Continue cutting wedges from your strip sets, flipping the ruler after every cut. You should have at least 4 up cuts and 4 down cuts.

If you are able to cut 9 wedges from your strip sets, you can use the extra wedges from several different strip sets to make a scrappy tree skirt.


Up Cut and Down Cut

Using either the up cut wedges or the down cut wedges, start sewing wedges together in pairs, matching the top and bottom edges of the wedges. No other matching of seams is required along the length of the seam. Remember these are bias edges, so place as many pins as necessary along the seam line.

Continue sewing pairs of strips together until all 40 wedges are sewn together in a circle. Do not sew the last two wedges together because you'll need an opening to go around your Christmas tree. 

Press all of your seams in one direction. Press (up and down), don't iron (back and forth)!

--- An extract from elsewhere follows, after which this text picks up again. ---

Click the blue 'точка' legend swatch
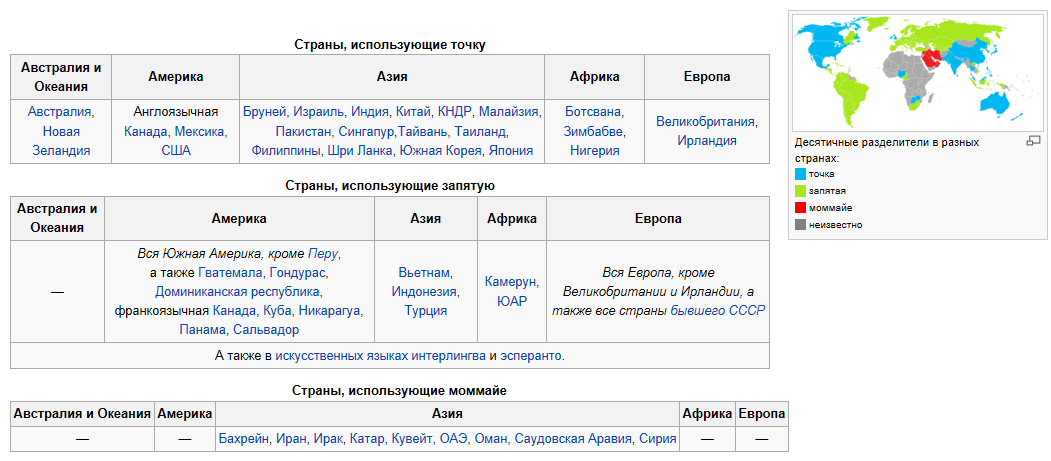 pyautogui.click(x=800, y=174)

Now make your second tree skirt. 

Quilting. I used a regular weight batting for my tree skirt, probably Warm and Natural, but you could use a thinner batting, like Thermore or Pellon fleece, or maybe even a flannel if you wanted. If you plan to quilt your tree skirt yourself on a domestic sewing machine, quilting in the ditch will suffice. You'll want to use a walking foot. You can start by quilting in the ditch every 5 or 6 wedges to secure the layers, then go back and quilt in the ditch along every seam line. I have a long arm, and I loaded my skirt on a square backing and used a pantograph to quilt my skirt. 

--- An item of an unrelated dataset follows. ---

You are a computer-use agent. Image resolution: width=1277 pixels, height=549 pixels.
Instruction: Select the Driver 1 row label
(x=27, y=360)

Binding.  Because the outer edge of your tree skirt is a curved edge, you must use a bias binding. According to the original directions that I had, about a yard of binding is required for one tree skirt. I did not add ties to my skirt; but if you wanted to, you could use extra binding or ribbon.There is a good tutorial illustrating a method for cutting bias binding strips here.